Show 44 – First broadcast 3rd April 2009
Science in the News
Good news this week for cocaine addicts who want to get clear. Pharmacological researchers at University College Irvine in California have discovered that by blocking the Melanin concentrating hormone MCH, they can limit cocaine cravings. In cocaine use MCH works with dopamin in the please centre of the brain to create an addictive response. The researchers hope that by blocking MCH, they will cure those cocaine cravings. There are also hoping that similar methods will work for amphetamines and nicotine.
Black hole simulation: Scientists at the University of Colorado have created simulations that let you see what it would be like to fall into a black hole – well what you might see as you fell into a black hole if you were somehow able live through the experience.

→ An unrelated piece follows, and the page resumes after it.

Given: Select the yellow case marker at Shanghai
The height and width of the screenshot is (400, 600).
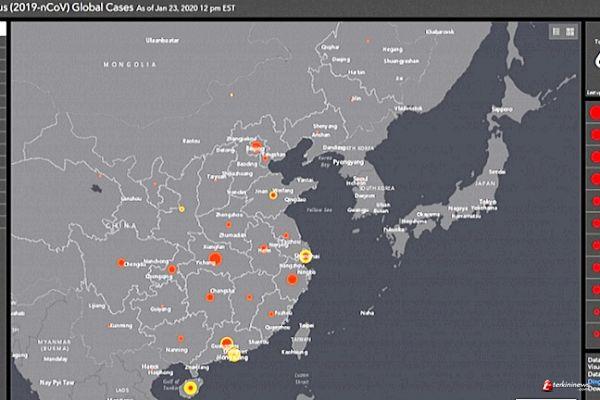Looking at the screenshot, I should [306, 255].
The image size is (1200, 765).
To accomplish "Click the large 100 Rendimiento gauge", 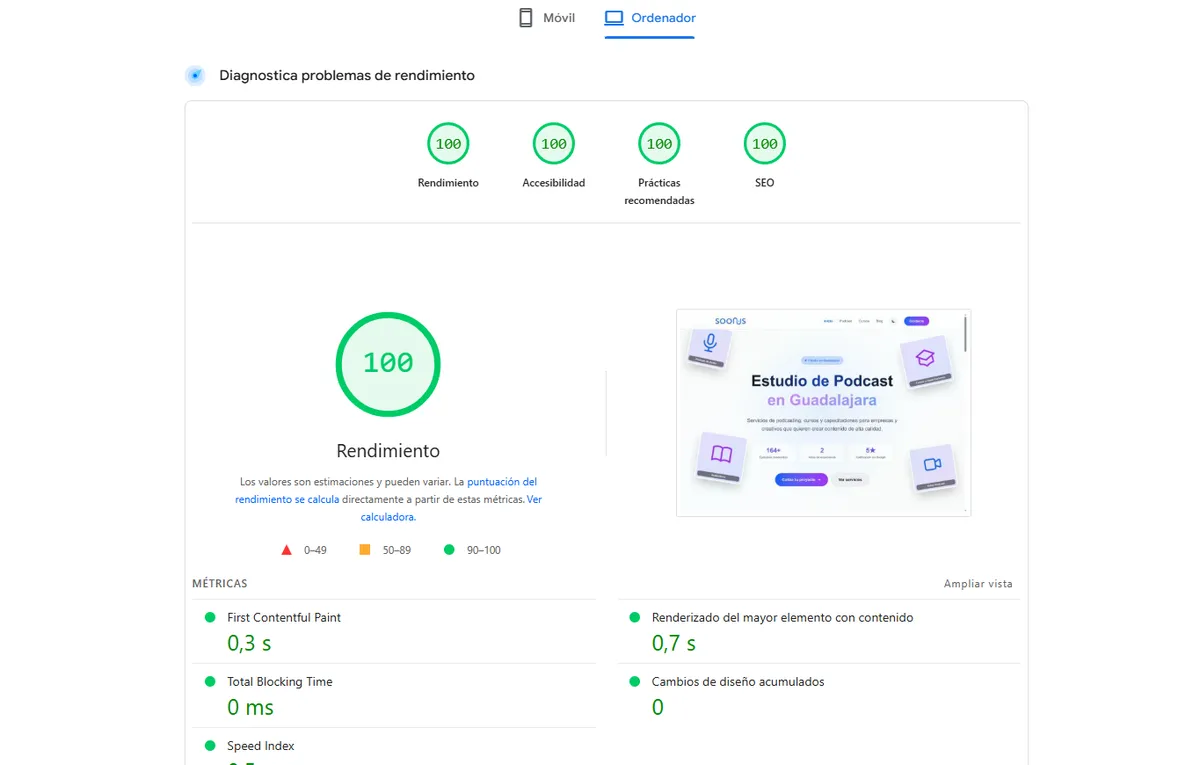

First things change slowly and then as you speed up the darkness of the black hole (or event horizon) looms and light from the rest of the universe become distorted – as you fall through the surface you see a dome of light which progressively become a narrow band until you reach the singularity and who knows what happens there. There will links to the simulation on our website. There are certainly worth a look.
Robots controlled by thought: Honda this week demonstrated a Brain Machine Interface to control their Asimo robot. The controller wears a helmet that contains sensors to pick up the brains electrical signals – this is standard EEG. This was combined with another technique called near-infrared spectroscopy that monitors changes in bloodflow of the brain. The controller just has to think about which limb to move and the robot moves correctly. Wow! this could really change the world. One you can start moving objects by thinking about them – it is a form of technological telekinesis.
Feature Interview 1: Jon Prinz on hot drinks
My first guest this week is Dr Jon Prinz, a molecular gastronomy expert who started out as an NHS dentist but when he went on holiday to Hong Kong in 1992, he ended up staying there for 5 years to do a PhD in oral anatomy. He now works on the mechanics of chewing and swallowing and sensory perception of food.
Jon teamed up with that famous chef Heston Blumenthal in 2001 and they have been collaborating and sharing ideas ever since. He talks to us this week about heat in the mouth
Feature Interview 2:Robin Shattock on HIV and AIDs
Our second feature guest this week is Robin Shattock, Professor of Cellular and Molecular Infection in the Department of Cellular and Molecular Medicine at St George’s, University of London. Robin is a world leader in AIDs research and today he talks to us about his $20million from the Gates foundation and the Wellcome trust research grant to make the women all over the planet safe from being infected by HIV.